• WHAT THE TASK REQUIRES: From the line that contains "This screenshot has height=408, width=552." down to the final line of the listing below, set down every line exactly, both ends included, and drop the pictures.

• TASK INPUT:

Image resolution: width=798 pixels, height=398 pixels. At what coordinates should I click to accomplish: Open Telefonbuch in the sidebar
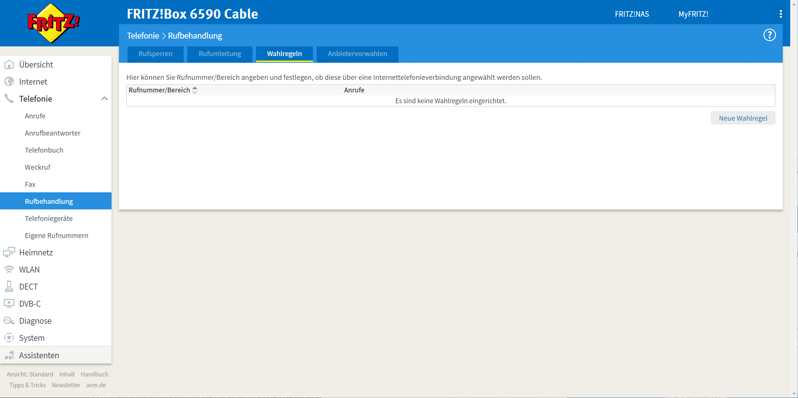44,150
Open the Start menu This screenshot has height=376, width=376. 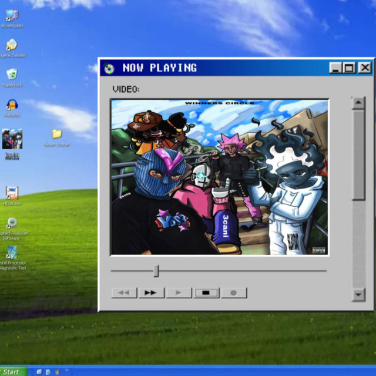[x=14, y=371]
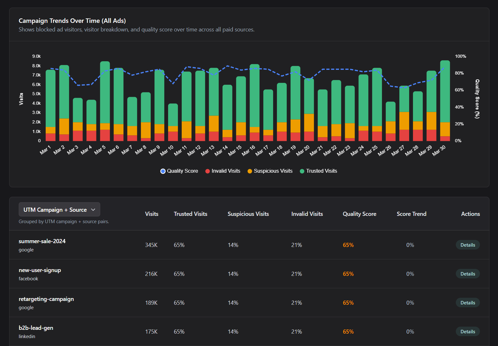Image resolution: width=498 pixels, height=346 pixels.
Task: Sort by Quality Score column header
Action: pyautogui.click(x=359, y=214)
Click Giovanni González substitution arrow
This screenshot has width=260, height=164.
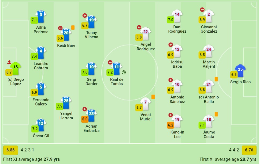tap(202, 10)
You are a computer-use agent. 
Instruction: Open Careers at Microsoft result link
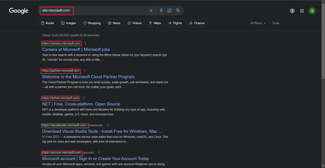pyautogui.click(x=76, y=50)
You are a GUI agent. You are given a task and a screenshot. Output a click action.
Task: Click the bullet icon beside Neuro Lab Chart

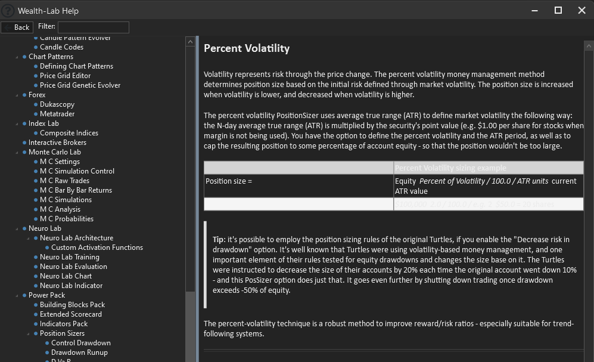coord(36,276)
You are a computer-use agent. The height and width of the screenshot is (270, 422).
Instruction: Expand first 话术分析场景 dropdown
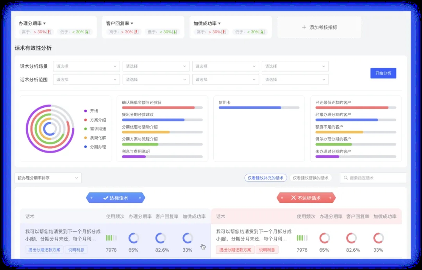click(86, 66)
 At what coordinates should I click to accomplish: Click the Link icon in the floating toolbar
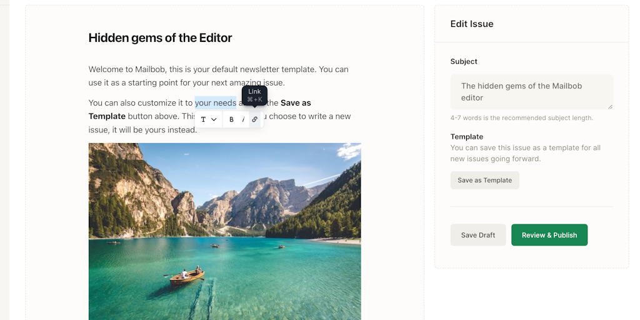click(x=254, y=119)
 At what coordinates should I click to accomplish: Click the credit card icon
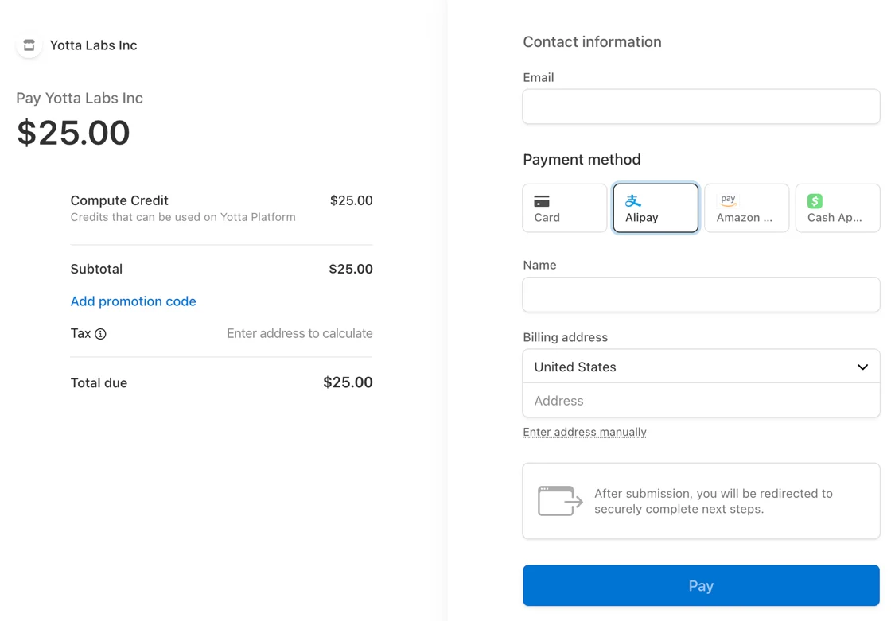(542, 201)
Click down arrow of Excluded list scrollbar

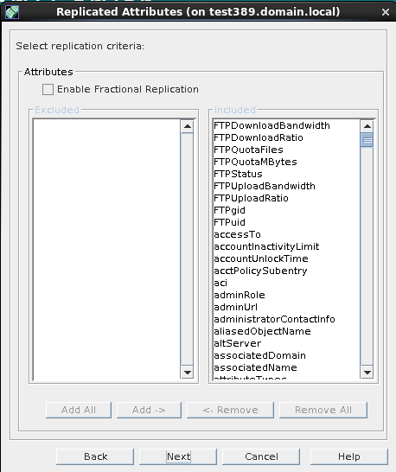tap(188, 373)
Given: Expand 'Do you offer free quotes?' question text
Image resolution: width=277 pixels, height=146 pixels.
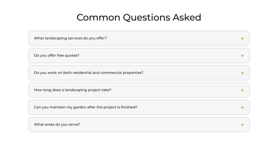Looking at the screenshot, I should tap(57, 55).
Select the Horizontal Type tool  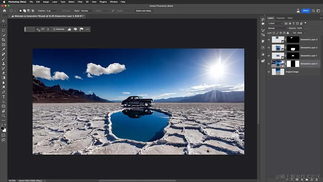[3, 97]
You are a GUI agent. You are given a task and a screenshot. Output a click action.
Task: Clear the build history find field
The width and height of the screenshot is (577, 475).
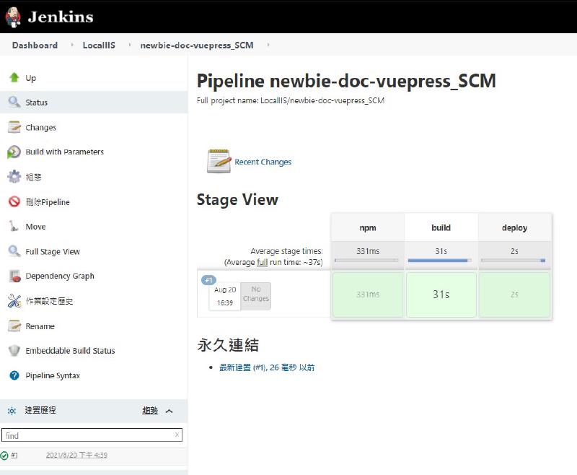point(177,435)
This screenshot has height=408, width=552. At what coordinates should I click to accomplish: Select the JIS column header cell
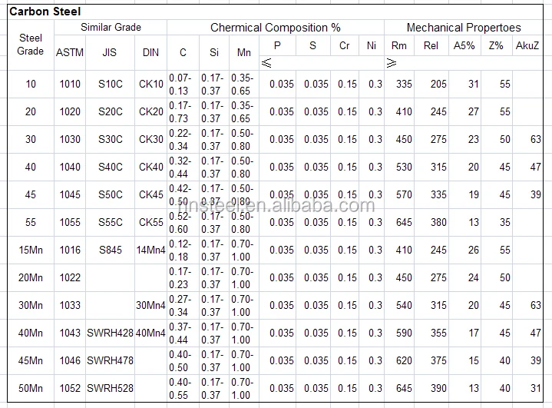110,52
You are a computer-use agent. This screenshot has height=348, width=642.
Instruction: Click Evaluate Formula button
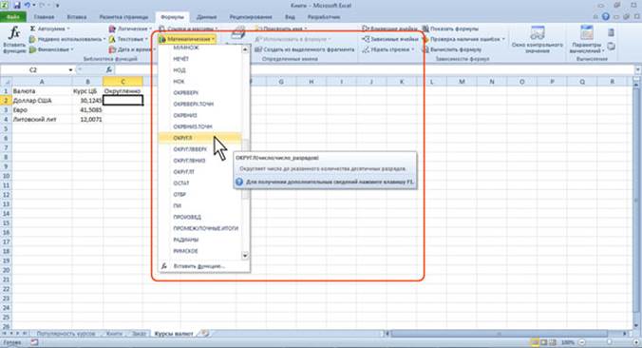click(452, 49)
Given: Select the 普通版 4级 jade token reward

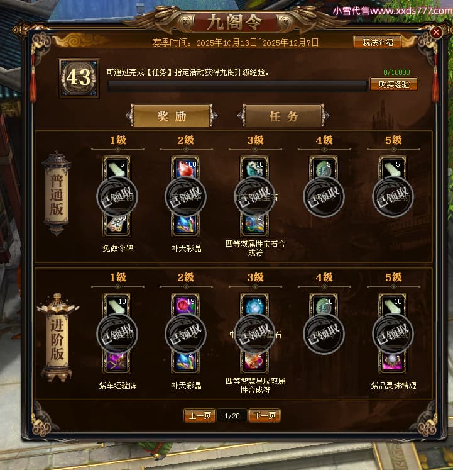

• FINISHED EXERCISE:
This screenshot has height=408, width=552. At what coordinates should I click to accomplish: Select the JIS column header cell
110,52
You are a computer-use agent. This screenshot has height=348, width=642.
Instruction: Click Evaluate Formula button
click(452, 49)
Given: Select the 普通版 4级 jade token reward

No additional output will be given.